━━━ Material provided
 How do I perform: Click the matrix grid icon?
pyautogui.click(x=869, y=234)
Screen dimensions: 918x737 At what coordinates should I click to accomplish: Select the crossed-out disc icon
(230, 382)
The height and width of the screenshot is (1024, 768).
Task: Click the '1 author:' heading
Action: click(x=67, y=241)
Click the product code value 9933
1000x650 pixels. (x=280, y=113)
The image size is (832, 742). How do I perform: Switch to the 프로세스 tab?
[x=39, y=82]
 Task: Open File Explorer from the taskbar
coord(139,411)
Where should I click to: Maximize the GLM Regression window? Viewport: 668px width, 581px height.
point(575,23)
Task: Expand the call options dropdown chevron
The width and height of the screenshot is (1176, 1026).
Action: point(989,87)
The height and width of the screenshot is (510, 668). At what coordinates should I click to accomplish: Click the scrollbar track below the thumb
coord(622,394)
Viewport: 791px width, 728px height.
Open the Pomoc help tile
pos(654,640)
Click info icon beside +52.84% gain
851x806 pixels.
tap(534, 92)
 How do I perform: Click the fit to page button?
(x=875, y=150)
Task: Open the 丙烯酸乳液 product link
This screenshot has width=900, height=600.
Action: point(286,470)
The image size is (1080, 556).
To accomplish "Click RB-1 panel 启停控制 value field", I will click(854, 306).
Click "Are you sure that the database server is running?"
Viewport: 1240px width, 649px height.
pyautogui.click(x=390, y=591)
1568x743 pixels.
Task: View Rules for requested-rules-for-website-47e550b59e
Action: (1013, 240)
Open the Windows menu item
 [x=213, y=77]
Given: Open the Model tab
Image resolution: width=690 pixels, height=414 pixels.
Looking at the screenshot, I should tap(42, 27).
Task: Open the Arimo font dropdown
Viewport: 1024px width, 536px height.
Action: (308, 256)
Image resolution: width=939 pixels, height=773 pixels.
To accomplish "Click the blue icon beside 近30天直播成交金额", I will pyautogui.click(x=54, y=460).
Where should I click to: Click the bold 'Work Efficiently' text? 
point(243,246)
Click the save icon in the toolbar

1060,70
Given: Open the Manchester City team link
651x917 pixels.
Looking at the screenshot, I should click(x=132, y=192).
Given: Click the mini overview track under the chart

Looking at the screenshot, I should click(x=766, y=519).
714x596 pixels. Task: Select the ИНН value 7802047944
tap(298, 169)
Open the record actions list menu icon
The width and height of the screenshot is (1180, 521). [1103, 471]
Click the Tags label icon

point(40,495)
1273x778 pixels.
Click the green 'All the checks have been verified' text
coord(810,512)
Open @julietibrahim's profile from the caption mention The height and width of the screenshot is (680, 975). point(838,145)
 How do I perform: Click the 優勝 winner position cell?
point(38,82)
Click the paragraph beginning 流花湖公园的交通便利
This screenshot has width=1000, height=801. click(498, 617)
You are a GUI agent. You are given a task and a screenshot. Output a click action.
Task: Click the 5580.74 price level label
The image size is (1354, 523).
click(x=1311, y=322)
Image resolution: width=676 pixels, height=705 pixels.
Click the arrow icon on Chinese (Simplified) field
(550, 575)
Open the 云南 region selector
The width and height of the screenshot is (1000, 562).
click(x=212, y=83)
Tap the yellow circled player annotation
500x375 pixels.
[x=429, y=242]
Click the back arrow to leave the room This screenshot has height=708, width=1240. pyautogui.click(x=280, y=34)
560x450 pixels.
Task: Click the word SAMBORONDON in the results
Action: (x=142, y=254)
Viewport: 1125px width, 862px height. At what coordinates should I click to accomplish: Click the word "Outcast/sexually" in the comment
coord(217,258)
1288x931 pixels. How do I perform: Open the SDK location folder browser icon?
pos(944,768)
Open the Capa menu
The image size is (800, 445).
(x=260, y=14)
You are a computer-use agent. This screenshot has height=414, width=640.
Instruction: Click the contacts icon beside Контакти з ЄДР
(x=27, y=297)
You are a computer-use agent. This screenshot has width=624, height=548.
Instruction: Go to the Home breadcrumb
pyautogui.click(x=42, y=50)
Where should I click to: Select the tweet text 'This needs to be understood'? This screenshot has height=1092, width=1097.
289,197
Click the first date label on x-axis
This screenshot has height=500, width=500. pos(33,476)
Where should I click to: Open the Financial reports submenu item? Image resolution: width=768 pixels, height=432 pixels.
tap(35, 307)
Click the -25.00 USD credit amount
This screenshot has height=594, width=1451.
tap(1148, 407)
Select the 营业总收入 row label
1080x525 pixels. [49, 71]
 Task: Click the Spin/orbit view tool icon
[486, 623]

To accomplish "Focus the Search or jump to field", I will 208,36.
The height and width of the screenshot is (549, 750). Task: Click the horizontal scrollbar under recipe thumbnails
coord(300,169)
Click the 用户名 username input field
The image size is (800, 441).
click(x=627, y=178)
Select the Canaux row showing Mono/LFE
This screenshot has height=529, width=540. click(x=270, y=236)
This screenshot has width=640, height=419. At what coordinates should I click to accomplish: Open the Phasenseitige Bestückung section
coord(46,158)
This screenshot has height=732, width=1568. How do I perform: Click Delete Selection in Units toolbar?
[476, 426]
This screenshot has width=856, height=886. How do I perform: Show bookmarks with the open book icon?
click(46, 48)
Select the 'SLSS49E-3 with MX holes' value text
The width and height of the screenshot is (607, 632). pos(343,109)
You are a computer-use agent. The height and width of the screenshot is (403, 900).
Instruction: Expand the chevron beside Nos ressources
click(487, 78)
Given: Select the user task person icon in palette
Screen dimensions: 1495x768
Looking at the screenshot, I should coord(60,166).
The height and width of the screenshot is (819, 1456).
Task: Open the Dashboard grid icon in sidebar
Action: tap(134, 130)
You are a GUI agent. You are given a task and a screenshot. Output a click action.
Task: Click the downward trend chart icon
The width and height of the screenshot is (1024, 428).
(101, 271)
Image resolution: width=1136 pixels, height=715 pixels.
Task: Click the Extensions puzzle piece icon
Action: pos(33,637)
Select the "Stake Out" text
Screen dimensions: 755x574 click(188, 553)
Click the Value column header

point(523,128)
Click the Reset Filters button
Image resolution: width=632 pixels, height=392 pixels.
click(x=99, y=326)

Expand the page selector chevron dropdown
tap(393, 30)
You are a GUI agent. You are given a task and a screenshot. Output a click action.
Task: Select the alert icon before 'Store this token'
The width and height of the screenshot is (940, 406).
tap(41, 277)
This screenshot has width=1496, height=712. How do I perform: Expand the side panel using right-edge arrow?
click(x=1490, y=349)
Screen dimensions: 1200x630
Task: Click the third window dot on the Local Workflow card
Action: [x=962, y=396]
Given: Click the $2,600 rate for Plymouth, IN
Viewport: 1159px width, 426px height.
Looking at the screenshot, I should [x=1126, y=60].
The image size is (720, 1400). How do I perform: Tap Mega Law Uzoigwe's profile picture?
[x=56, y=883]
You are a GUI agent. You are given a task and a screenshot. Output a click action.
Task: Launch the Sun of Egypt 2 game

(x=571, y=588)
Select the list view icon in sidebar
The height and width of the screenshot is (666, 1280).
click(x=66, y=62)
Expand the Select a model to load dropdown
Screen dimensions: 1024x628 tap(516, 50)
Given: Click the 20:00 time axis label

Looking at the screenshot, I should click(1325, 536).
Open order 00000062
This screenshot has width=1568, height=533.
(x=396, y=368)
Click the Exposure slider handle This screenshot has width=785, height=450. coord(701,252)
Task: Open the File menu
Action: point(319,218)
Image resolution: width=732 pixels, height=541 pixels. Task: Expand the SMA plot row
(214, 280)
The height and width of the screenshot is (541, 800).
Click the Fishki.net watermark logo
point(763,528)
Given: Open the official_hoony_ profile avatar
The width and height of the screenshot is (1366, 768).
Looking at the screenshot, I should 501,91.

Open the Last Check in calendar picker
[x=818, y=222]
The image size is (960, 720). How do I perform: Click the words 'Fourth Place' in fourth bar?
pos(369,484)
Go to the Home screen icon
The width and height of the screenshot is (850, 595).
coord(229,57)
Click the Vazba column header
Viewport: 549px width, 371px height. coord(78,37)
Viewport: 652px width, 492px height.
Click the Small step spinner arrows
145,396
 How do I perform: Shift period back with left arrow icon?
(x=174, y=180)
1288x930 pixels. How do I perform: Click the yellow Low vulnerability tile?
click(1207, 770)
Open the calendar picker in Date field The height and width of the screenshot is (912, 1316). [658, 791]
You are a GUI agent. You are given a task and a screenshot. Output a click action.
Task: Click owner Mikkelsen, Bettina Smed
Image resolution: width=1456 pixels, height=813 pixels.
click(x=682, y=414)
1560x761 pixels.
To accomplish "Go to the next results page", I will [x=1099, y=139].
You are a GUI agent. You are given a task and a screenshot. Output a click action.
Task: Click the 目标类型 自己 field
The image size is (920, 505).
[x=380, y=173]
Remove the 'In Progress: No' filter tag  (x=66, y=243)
━━━━━━
■ **Directions for this task**:
Reply with an exact copy of the lines running from the one containing "1560x761 pixels." through the end of the entries above, both ends included.

■ **Reply to the task**:
1560x761 pixels.
To accomplish "Go to the next results page", I will [x=1099, y=139].
You are a GUI agent. You are given a task and a screenshot. Output a click action.
Task: Click the 目标类型 自己 field
The image size is (920, 505).
[x=380, y=173]
Remove the 'In Progress: No' filter tag  (x=66, y=243)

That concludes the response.